PROBLEM REQUIREMENTS → Word for word, please restate each record and pass over the pictures.

START SUPPLIED MATERIAL

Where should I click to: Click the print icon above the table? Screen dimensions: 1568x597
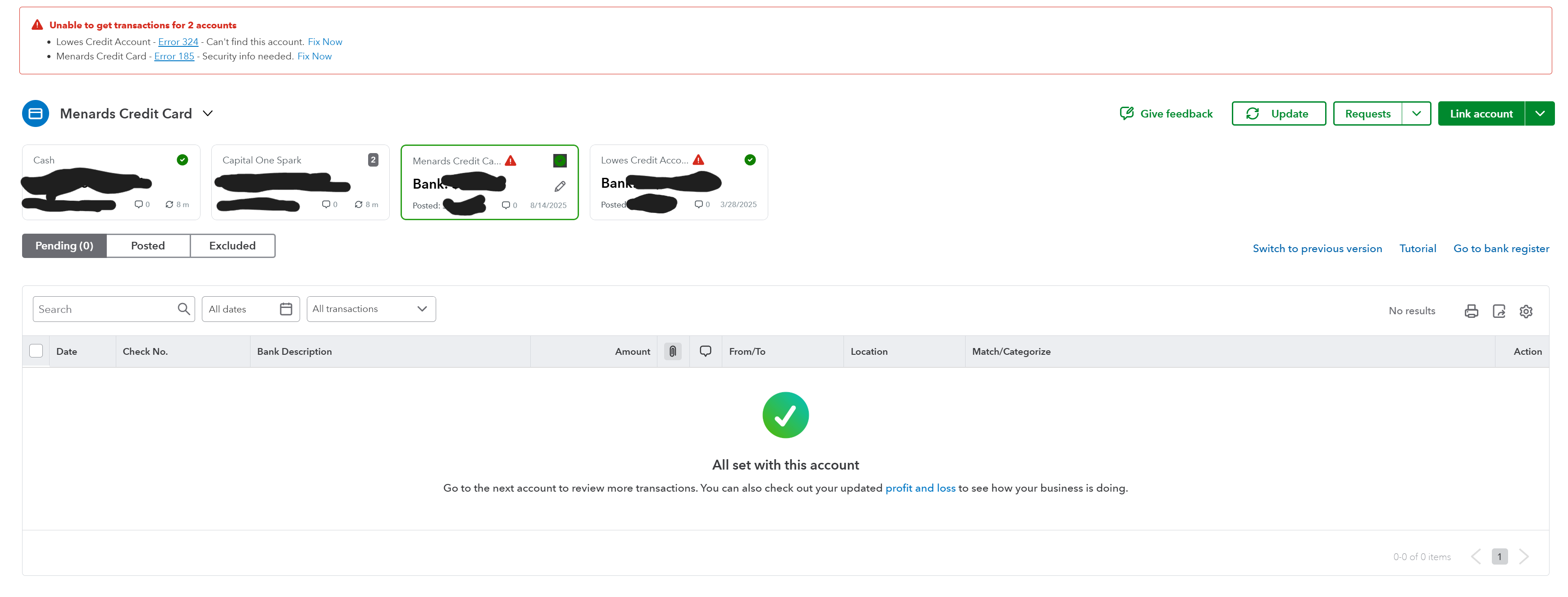pyautogui.click(x=1471, y=311)
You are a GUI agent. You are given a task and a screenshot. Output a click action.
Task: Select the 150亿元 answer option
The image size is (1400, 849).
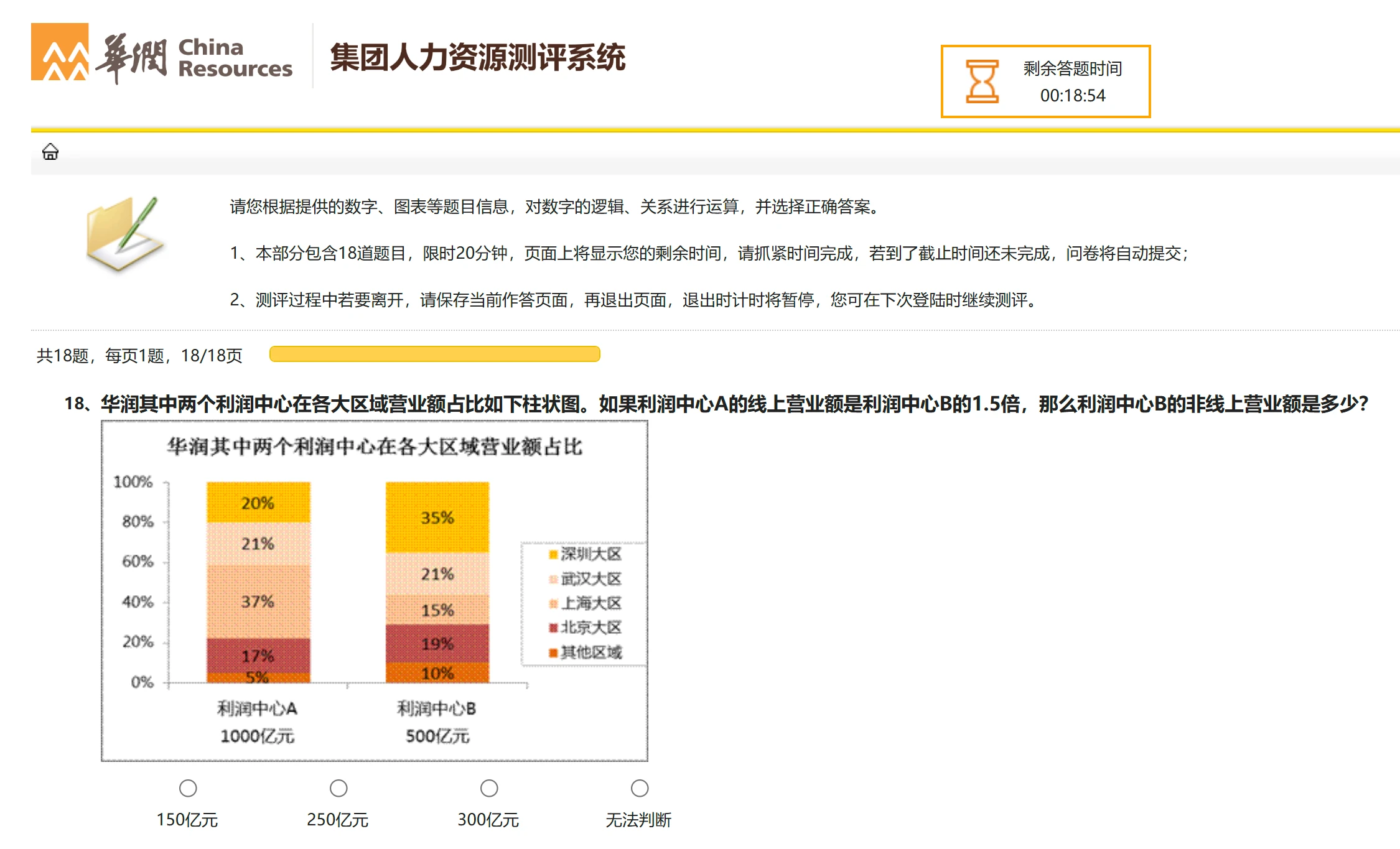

END SUPPLIED MATERIAL

RESPONSE TO THE TASK →
Where should I click to: Click the print icon above the table? Screen dimensions: 1568x597
pyautogui.click(x=1471, y=311)
You are a GUI agent. You are given a task and a screenshot. Output a click action.
Task: Select the 150亿元 answer option
The image size is (1400, 849).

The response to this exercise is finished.